Learning and Robust Control in Quantum Technology
Authors: Daoyi Dong, Ian R. Petersen
Press: Springer
Publishing time: 2023
ISBN 978-3-031-20244-5
About this book
This monograph provides a state-of-the-art treatment of learning and robust control in quantum technology. It presents a systematic investigation of control design and algorithm realisation for several classes of quantum systems using control-theoretic tools and machine-learning methods. The approaches rely heavily on examples and the authors cover: sliding mode control of quantum systems; control and classification of inhomogeneous quantum ensembles using sampling-based learning control; robust and optimal control design using machine-learning methods; robust stability of quantum systems; and H∞ and fault-tolerant control of quantum systems. Both theoretical algorithm design and potential practical applications are considered. Methods for enhancing robustness of performance are developed in the context of quantum state preparation, quantum gate construction, and ultrafast control of molecules.
Researchers and graduates studying systems and control theory, quantum control, and quantum engineering, especially from backgrounds in electrical engineering, applied mathematics and quantum information will find Learning and Robust Control in Quantum Technology to be a valuable reference for the investigation of learning and robust control of quantum systems. The material contained in this book will also interest chemists and physicists working on chemical physics, quantum optics, and quantum information technology.
About the authors
Daoyi Dong (IEEE Fellow) is currently a Professor at the Australian National University. Before moving to the Australian National University, he had worked at the University of New South Wales, Australia for 15 years. He was with the Academy of Mathematics and Systems Science, Chinese Academy of Sciences and Zhejiang University. He had/has visiting positions at Princeton University, USA, RIKEN, Japan, the University of Hong Kong, Hong Kong, University of Duisburg-Essen, Germany, the University of Sydney, and the University of Melbourne, Australia. His research interests include machine learning, quantum control, system identification and renewable energy. He was awarded an ACA Temasek Young Educator Award by the Asian Control Association and is a recipient of a Future Fellowship, an International Collaboration Award from the Australian Research Council, and a Humboldt Research Fellowship from the Alexander von Humboldt Foundation in Germany.

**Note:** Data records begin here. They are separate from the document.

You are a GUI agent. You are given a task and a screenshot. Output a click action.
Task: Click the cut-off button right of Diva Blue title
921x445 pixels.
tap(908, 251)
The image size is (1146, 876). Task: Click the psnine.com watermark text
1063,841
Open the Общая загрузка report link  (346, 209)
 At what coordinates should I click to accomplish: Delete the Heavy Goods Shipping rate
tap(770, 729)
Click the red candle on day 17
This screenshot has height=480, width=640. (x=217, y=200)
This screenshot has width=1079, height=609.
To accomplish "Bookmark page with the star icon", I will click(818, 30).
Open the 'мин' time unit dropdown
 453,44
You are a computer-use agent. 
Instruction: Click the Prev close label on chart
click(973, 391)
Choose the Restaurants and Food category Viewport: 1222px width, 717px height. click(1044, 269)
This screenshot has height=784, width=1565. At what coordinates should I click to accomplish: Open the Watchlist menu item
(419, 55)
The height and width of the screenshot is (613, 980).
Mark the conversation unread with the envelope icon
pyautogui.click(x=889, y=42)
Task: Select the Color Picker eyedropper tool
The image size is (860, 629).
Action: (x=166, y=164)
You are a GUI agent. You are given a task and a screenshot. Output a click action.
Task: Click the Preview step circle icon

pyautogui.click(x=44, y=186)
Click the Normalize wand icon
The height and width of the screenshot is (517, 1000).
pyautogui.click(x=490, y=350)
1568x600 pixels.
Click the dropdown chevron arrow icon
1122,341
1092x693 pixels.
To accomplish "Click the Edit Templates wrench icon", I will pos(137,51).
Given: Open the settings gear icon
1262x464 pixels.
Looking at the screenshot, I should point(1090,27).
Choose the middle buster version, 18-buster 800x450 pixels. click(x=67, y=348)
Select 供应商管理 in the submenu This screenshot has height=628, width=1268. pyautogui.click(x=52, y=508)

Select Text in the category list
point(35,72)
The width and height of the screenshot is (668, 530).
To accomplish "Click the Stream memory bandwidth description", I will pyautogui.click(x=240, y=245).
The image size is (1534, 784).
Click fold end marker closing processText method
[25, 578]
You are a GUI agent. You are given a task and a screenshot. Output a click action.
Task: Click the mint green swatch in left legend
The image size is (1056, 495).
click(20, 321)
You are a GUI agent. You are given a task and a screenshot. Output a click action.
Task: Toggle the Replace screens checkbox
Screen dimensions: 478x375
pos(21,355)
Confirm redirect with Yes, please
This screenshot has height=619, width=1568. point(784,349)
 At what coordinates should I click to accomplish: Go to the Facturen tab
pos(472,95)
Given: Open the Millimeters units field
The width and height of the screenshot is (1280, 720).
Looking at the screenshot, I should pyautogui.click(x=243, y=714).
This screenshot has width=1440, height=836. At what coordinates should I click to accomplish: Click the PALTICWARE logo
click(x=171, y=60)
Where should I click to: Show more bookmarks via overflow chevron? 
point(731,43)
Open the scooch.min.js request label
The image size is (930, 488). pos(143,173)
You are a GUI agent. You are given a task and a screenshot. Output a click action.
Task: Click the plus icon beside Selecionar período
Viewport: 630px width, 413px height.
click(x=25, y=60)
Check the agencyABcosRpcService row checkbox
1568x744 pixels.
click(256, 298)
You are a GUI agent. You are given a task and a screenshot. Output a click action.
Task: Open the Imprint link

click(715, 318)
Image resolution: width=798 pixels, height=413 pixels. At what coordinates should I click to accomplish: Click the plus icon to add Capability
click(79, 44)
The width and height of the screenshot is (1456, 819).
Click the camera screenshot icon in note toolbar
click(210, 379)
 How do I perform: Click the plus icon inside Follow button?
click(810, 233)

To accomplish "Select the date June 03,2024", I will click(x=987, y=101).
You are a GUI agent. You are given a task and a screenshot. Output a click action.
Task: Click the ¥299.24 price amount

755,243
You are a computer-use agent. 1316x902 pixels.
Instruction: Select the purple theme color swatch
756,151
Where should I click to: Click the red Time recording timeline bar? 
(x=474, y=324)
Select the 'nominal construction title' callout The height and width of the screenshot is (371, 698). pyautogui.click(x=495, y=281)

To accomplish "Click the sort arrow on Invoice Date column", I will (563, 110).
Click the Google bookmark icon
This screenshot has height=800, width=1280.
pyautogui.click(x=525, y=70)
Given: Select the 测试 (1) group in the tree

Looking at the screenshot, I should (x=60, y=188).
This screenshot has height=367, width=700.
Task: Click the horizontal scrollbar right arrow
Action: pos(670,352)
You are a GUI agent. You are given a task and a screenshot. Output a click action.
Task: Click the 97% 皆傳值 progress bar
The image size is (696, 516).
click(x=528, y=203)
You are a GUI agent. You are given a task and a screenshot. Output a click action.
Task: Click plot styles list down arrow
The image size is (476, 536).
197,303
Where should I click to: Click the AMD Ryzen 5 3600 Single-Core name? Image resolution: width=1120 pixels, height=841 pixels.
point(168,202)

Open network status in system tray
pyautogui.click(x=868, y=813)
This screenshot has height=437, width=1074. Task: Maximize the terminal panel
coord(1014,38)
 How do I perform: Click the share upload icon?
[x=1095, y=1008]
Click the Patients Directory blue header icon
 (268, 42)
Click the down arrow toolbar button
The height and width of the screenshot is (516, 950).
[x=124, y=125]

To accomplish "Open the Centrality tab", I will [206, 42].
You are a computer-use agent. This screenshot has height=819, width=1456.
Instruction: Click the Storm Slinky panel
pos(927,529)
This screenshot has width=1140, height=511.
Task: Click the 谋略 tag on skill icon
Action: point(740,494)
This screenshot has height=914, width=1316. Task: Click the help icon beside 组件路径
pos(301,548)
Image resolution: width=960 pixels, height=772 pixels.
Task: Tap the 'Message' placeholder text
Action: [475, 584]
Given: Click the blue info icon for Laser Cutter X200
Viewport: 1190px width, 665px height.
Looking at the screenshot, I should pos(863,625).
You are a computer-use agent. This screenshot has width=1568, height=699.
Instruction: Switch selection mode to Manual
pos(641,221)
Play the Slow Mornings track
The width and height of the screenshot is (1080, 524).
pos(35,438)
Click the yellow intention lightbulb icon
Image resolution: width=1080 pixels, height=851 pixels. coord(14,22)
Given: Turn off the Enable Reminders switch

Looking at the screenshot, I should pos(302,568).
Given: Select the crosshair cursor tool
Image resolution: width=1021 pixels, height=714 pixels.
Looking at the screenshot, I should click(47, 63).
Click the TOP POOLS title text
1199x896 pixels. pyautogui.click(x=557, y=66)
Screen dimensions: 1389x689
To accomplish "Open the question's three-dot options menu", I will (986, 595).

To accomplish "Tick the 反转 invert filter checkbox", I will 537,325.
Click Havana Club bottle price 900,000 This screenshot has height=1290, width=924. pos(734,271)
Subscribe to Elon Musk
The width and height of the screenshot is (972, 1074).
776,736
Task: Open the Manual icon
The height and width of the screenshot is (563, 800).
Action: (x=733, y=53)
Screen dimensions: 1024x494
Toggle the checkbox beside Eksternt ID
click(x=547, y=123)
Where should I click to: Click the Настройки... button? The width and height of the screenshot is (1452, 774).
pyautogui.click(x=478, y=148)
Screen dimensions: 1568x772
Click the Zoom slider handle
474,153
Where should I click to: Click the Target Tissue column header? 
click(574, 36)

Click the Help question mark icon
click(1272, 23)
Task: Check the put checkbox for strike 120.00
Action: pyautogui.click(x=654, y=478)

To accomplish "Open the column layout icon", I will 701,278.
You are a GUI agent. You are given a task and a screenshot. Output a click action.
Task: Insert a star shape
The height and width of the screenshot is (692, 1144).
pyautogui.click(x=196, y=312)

Ian R. Petersen (IEEE Fellow) received a Ph.D. in Electrical Engineering in 1984 from the University of Rochester, USA. From 1983 to 1985 he was a Postdoctoral Fellow at the Australian National University. In 1985 he joined the University of New South Wales, Canberra, Australia. He moved to The Australian National University in 2017 where he is currently a Professor in the School of Engineering. He was Acting Deputy Vice-Chancellor Research for the University of New South Wales in 2004 and 2005. He held an Australian Research Council Professorial Fellowship from 2005 to 2007, an Australian Research Council Federation Fellowship from 2007 to 2012, and an Australian Research Council Laureate Fellowship from 2012 to 2017. He is a fellow of IFAC, the IEEE and the Australian Academy of Science. His main research interests are in robust control theory, quantum control theory and stochastic control theory. Ian Petersen was elected IFAC Council Member for the 2014–2017 Triennium. He is an Editor of Automatica.